##### Document extract

Stack cutters are the most ingenious devices ever invented for doing small veneer projects. A quality one is like having a mini veneer guillotine in the shop and the price is way lower.

There. I just gave you an excuse to buy a new woodworking tool.


----------



## mwatson2 (Apr 9, 2015)

Well I hope everyone learned something from all of this. I just discovered that my Kinkos will cut a stack of 100 pages for $2 per CUT with their hydraulic cutter.


----------



## AlaskaGuy (Jan 29, 2012)

I don't know about paper but I cut lots of cardboard on my table saw with out incident. I get good clean cut also.


----------



## Picklehead (Feb 12, 2013)

ABSOLUTELY NOT!

You should only use your WOODworking tools to cut WOOD or things made out of WOOD. You should never use them to cut paper because paper is made out of, um, well, ................................


----------



## splatman (Jul 27, 2014)

> paper is made out of, um, well, ................................
> - Picklehead


Rags. There, i just learned something: rag rhymes with snag for a reason. So, paper and WW machinery do not mix.


----------



## Dark_Lightning (Nov 20, 2009)

Your question has already been answered, but in the '70s, I ran a power shear that was originally used to cut newspaper as a part time job while studying at the university. I mainly cut voice coil formers for JBL speakers, out of Nomex. That blade was 4 feet wide, 7" high, and razor sharp. I could cut stuff up like you have never seen it done, and used a micrometer to get the width right. I don't recommend using a table saw for cutting paper. It will dull a blade way faster than wood does. Paper may be made of wood, but it has a pile of unpleasant properties from processing that dull blades, quick time.


----------

##########
##### Dataset entries

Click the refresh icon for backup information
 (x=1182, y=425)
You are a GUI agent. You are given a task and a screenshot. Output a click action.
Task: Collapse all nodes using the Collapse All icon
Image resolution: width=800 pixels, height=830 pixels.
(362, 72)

##########

* _Task instructions_: Quote the forum thread on cutting paper with woodworking tools word for word, covering everything from "Your question has" down to "blades, quick time.".

* _Task answer_:
Your question has already been answered, but in the '70s, I ran a power shear that was originally used to cut newspaper as a part time job while studying at the university. I mainly cut voice coil formers for JBL speakers, out of Nomex. That blade was 4 feet wide, 7" high, and razor sharp. I could cut stuff up like you have never seen it done, and used a micrometer to get the width right. I don't recommend using a table saw for cutting paper. It will dull a blade way faster than wood does. Paper may be made of wood, but it has a pile of unpleasant properties from processing that dull blades, quick time.